- [To do]
Copy the following rows word for word.
::: Information supplied
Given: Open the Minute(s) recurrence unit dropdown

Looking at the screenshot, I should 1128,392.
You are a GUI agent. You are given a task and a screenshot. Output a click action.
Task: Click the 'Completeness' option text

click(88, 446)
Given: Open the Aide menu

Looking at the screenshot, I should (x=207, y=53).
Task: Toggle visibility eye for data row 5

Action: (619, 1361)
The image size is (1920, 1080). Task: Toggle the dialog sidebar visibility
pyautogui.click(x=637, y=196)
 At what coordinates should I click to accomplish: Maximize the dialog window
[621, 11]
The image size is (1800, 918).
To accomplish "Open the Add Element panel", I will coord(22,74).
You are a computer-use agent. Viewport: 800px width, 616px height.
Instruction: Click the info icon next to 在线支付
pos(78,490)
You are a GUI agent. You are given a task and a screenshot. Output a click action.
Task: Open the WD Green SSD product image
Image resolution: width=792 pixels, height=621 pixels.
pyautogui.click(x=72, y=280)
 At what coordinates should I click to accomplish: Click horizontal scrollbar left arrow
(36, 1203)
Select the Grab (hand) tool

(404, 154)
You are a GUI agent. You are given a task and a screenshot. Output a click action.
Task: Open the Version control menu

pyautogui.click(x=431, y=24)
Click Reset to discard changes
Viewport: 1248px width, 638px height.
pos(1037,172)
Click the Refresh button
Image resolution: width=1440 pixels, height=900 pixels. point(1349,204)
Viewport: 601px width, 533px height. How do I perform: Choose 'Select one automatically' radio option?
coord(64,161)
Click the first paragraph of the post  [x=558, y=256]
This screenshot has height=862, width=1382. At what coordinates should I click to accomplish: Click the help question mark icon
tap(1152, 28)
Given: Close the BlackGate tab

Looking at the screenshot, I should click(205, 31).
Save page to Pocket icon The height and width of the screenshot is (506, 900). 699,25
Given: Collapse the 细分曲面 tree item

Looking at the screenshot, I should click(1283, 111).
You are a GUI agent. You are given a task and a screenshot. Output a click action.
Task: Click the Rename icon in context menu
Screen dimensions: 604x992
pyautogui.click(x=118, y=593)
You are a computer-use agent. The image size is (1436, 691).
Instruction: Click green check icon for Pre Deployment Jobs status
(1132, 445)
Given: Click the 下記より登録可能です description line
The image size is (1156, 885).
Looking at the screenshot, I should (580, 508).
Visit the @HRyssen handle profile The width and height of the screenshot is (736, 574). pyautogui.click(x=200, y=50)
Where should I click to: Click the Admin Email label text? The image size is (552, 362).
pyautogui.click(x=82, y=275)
::::::
- [The response]
Given: Open the Minute(s) recurrence unit dropdown

Looking at the screenshot, I should 1128,392.
You are a GUI agent. You are given a task and a screenshot. Output a click action.
Task: Click the 'Completeness' option text

click(88, 446)
Given: Open the Aide menu

Looking at the screenshot, I should (x=207, y=53).
Task: Toggle visibility eye for data row 5

Action: (619, 1361)
The image size is (1920, 1080). Task: Toggle the dialog sidebar visibility
pyautogui.click(x=637, y=196)
 At what coordinates should I click to accomplish: Maximize the dialog window
[621, 11]
The image size is (1800, 918).
To accomplish "Open the Add Element panel", I will coord(22,74).
You are a computer-use agent. Viewport: 800px width, 616px height.
Instruction: Click the info icon next to 在线支付
pos(78,490)
You are a GUI agent. You are given a task and a screenshot. Output a click action.
Task: Open the WD Green SSD product image
Image resolution: width=792 pixels, height=621 pixels.
pyautogui.click(x=72, y=280)
 At what coordinates should I click to accomplish: Click horizontal scrollbar left arrow
(36, 1203)
Select the Grab (hand) tool

(404, 154)
You are a GUI agent. You are given a task and a screenshot. Output a click action.
Task: Open the Version control menu

pyautogui.click(x=431, y=24)
Click Reset to discard changes
Viewport: 1248px width, 638px height.
pos(1037,172)
Click the Refresh button
Image resolution: width=1440 pixels, height=900 pixels. point(1349,204)
Viewport: 601px width, 533px height. How do I perform: Choose 'Select one automatically' radio option?
coord(64,161)
Click the first paragraph of the post  [x=558, y=256]
This screenshot has height=862, width=1382. At what coordinates should I click to accomplish: Click the help question mark icon
tap(1152, 28)
Given: Close the BlackGate tab

Looking at the screenshot, I should click(205, 31).
Save page to Pocket icon The height and width of the screenshot is (506, 900). 699,25
Given: Collapse the 细分曲面 tree item

Looking at the screenshot, I should click(1283, 111).
You are a GUI agent. You are given a task and a screenshot. Output a click action.
Task: Click the Rename icon in context menu
Screen dimensions: 604x992
pyautogui.click(x=118, y=593)
You are a computer-use agent. The image size is (1436, 691).
Instruction: Click green check icon for Pre Deployment Jobs status
(1132, 445)
Given: Click the 下記より登録可能です description line
The image size is (1156, 885).
Looking at the screenshot, I should (580, 508).
Visit the @HRyssen handle profile The width and height of the screenshot is (736, 574). pyautogui.click(x=200, y=50)
Where should I click to: Click the Admin Email label text? The image size is (552, 362).
pyautogui.click(x=82, y=275)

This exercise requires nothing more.